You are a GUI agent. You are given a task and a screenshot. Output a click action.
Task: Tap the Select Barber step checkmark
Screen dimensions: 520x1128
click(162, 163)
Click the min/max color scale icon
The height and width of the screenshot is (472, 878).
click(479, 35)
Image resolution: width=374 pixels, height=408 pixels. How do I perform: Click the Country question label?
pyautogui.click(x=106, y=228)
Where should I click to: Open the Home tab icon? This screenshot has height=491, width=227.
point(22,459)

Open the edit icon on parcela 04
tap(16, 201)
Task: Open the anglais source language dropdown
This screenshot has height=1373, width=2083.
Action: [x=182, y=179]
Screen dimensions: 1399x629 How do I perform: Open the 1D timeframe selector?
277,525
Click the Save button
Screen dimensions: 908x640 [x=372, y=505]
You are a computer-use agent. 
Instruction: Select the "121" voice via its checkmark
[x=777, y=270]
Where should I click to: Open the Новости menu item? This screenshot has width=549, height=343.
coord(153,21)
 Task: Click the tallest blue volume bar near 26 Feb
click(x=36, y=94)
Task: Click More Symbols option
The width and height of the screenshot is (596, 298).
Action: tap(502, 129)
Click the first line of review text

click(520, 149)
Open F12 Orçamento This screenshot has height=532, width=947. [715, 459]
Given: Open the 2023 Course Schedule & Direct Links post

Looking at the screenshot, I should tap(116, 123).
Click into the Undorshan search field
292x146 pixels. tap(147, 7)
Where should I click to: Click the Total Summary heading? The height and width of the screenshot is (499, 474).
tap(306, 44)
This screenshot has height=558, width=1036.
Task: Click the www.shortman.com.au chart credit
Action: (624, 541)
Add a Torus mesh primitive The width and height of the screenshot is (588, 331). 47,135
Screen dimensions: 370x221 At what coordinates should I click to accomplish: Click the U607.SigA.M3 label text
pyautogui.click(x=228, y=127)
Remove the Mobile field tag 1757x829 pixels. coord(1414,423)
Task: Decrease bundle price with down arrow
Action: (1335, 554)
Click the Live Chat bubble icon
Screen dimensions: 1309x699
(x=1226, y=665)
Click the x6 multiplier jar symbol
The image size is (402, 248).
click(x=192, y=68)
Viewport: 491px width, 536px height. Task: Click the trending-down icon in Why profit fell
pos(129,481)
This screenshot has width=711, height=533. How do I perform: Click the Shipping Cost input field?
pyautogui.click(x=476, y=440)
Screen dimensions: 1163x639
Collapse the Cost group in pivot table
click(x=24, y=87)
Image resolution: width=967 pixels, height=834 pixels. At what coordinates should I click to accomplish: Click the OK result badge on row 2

The problem: Look through the records above and please copy every line in which the string "agent" occurs.

Task output:
You are a GUI agent. You are given a task and a screenshot. Output a click action.
You are a computer-use agent. 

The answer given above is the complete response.